■ Trecho do texto:
↓↓↓

O meme de Beethoven, com uma pintura do musicista.
Meme com imagem de Beethoven, grande músico clássico. Uma de suas composições é, no Brasil, o som do carro que anuncia a venda de botijões de gás [Imagem: Reprodução/Twitter]

 

As redes sociais, atualmente, têm grande influência nas escolhas culturais da nova geração. A aplicação das músicas clássicas, por exemplo, em vídeos de humor, simboliza, de certa forma, o que faz sentido para os jovens. Além disso, se a explicação universal de que os clássicos são obras atemporais, passíveis de serem analisados em qualquer contexto e considerados geniais for levado em conta, porque uma produção da geração Z não pode entrar nessa classificação?

↑↑↑

■ Atividade 1: Traduza para o inglês a frase "As redes sociais, atualmente, têm grande influência nas escolhas culturais da nova geração." do trecho sobre o meme de Beethoven.
■ Atividade 2:
Diga se cada afirmação abaixo está de acordo com o trecho sobre o meme de Beethoven e cite as palavras do trecho que decidem a resposta.
(a) No Brasil, uma composição de Beethoven é o som do carro que anuncia a venda de botijões de gás.
(b) As redes sociais têm pouca influência nas escolhas culturais da nova geração.
(c) O meme traz uma fotografia de Beethoven.
■ Atividade 3: Copie do trecho sobre o meme de Beethoven tudo o que vai de "As redes sociais, atualmente, têm" até "entrar nessa classificação?", sem alterar nada.

[Itens armazenados]
↓↓↓

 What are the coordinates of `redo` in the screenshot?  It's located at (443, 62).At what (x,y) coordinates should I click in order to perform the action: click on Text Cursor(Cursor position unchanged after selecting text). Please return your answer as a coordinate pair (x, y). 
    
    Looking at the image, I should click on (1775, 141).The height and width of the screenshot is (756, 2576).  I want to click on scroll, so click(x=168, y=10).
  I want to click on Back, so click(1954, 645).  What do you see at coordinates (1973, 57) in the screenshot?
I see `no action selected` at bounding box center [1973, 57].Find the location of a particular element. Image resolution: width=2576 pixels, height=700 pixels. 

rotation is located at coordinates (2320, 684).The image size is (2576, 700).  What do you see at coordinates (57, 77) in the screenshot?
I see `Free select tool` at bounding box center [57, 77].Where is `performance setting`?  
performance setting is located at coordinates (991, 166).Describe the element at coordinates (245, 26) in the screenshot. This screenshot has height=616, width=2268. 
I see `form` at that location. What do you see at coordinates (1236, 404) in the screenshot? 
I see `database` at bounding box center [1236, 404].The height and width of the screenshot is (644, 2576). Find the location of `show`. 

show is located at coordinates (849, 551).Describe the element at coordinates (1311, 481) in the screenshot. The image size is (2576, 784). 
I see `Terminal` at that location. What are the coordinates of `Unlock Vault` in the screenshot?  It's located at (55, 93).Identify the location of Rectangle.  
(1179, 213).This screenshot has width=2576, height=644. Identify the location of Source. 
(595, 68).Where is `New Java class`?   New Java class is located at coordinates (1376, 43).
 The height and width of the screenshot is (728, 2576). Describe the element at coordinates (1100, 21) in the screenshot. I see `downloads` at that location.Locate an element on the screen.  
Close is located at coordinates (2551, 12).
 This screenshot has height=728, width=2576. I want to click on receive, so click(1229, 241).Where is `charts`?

↑↑↑

■ Resposta 1: Social networks currently have a great influence on the cultural choices of the new generation.

■ Resposta 2:
(a) Sim: "Uma de suas composições é, no Brasil, o som do carro que anuncia a venda de botijões de gás".
(b) Não: "As redes sociais, atualmente, têm grande influência nas escolhas culturais da nova geração".
(c) Não: "com uma pintura do musicista".

■ Resposta 3:
As redes sociais, atualmente, têm grande influência nas escolhas culturais da nova geração. A aplicação das músicas clássicas, por exemplo, em vídeos de humor, simboliza, de certa forma, o que faz sentido para os jovens. Além disso, se a explicação universal de que os clássicos são obras atemporais, passíveis de serem analisados em qualquer contexto e considerados geniais for levado em conta, porque uma produção da geração Z não pode entrar nessa classificação?